YOUR OBJECTIVE ::
Write out everything from "Danny Cox (born" down to "Hootennany Folk Tour." in the Danny Cox biography below, changing "church choir" to "school choir".

SOURCE PASSAGE ::

Danny Cox (born 1943) is an American folk singer and songwriter, best known for his 1974 LP album Feel So Good.

Life and career
Danny (Daniel Jr., aka Sonny) Cox was born in Cincinnati, Ohio, United States to Bessy and Daniel Cox (Senior), the seventh of eight children. As a youth, he sang in a church choir together with Rudolph Iseley. In the 1960s he started his professional career performing on a Hootennany Folk Tour.

Cox has recorded albums for ABC Dunhill, Casablanca, MGM, and others. He also recorded with recording/production company Good Karma Productions. Good Karma was run by Vanguard Coffee House (K.C.). Owner Stan Plesser managed Cox's career along with acts such as folk rock duo Brewer & Shipley, and the Southern rock band, The Ozark Mountain Daredevils

Cox moved to Kansas City in 1967, where he continued his career and prospered both musically and personally.

DATA PROVIDED ::
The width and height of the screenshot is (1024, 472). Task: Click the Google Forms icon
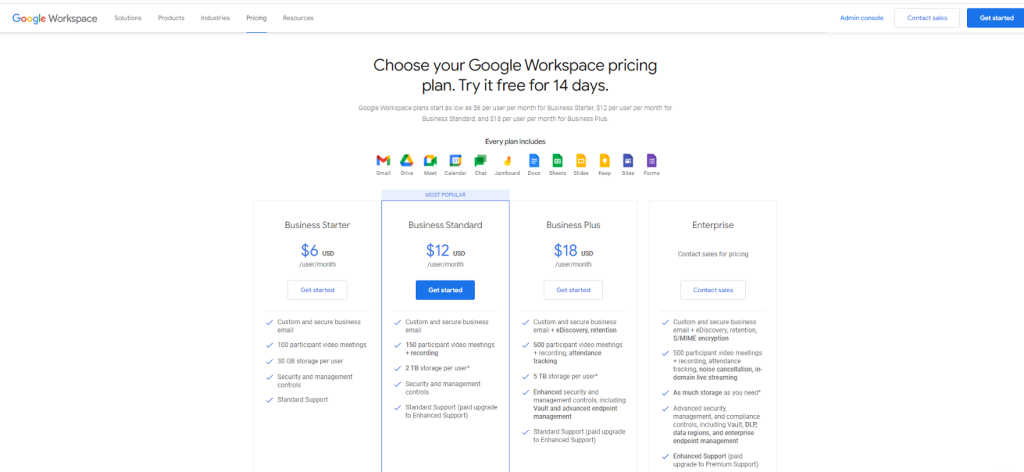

RIGHT ANSWER ::
Danny Cox (born 1943) is an American folk singer and songwriter, best known for his 1974 LP album Feel So Good.

Life and career
Danny (Daniel Jr., aka Sonny) Cox was born in Cincinnati, Ohio, United States to Bessy and Daniel Cox (Senior), the seventh of eight children. As a youth, he sang in a school choir together with Rudolph Iseley. In the 1960s he started his professional career performing on a Hootennany Folk Tour.